政府は26日、国家安全保障会議(NSC)9大臣会合を持ち回りで開き、防衛装備移転三原則の運用指針を改定し、国際共同開発する防衛装備完成品の第三国への輸出解禁を決めた。当面は英国、イタリアと開発中の次期戦闘機に限定する。
共同開発品はこれまで、開発相手国を除き輸出できなかった。政府は昨年12月、外国企業の技術を用いて国内で製造する「ライセンス生産」の装備品について、輸出規制を大幅に緩和。これに続く安全保障政策の大転換となる。
自民、公明両党の協議に基づき、政府は26日の閣議で、なし崩しの輸出拡大を防ぐ「歯止め策」を決定。実際に輸出する際は、個別の案件ごとに閣議決定する。従来はNSCの決定事項だったが、意思決定のプロセスを厳格化。与党の事前審査も担保する。
輸出可能な共同開発品は「個別のプロジェクトごとに運用指針に明記する」とし、今回は次期戦闘機のみを記載した。対象を広げる場合は改めて指針の改定が必要となる。
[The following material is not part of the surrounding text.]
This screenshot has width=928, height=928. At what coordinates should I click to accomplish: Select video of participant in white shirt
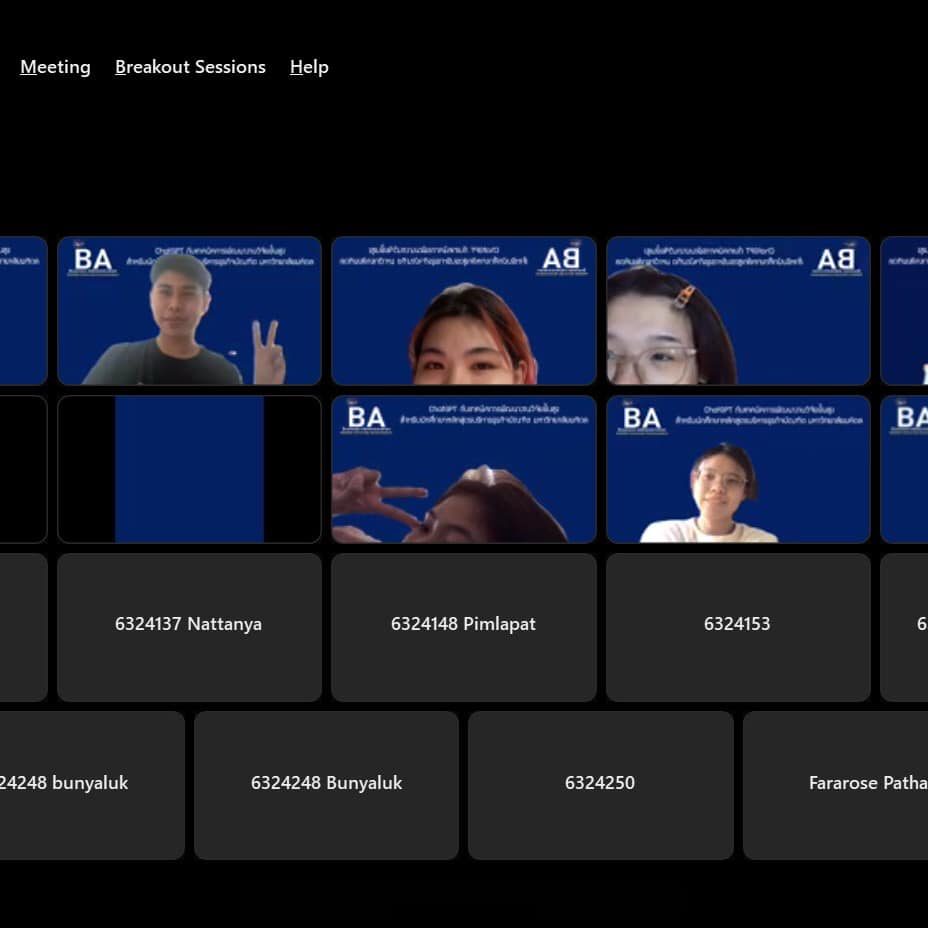pyautogui.click(x=738, y=469)
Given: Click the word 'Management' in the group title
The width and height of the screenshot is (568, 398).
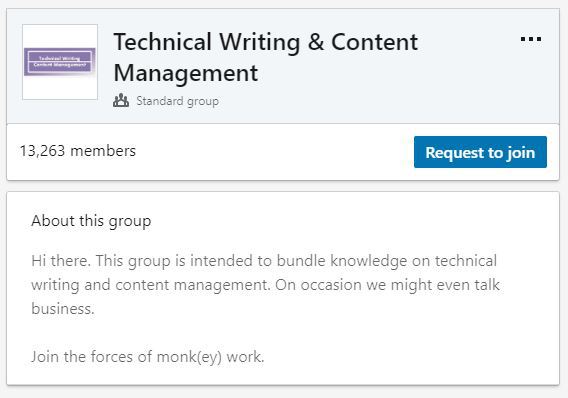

次期戦闘機の輸出先は「国連憲章の目的と原則に適合した使用を義務付ける国際約束の締結国」に絞る。具体的には「防衛装備品・技術移転協定」の締結国で、現在は米国、オーストラリア、インドなど15カ国。「武力紛争の一環として現に戦闘が行われていると判断される国」は除外する。
政府はF2戦闘機の後継機として、2022年12月に英伊と共同開発で合意。指針の改定は、輸出に伴う価格低減効果を重視する両国側の意向を踏まえたものだ。26日に閣議決定した文書では「英伊と同等の立場を確保する必要があるとの認識に至った」と明記した。
日英伊は35年度の開発完了を目指し、開発体制や作業分担に関する交渉を本格化させる。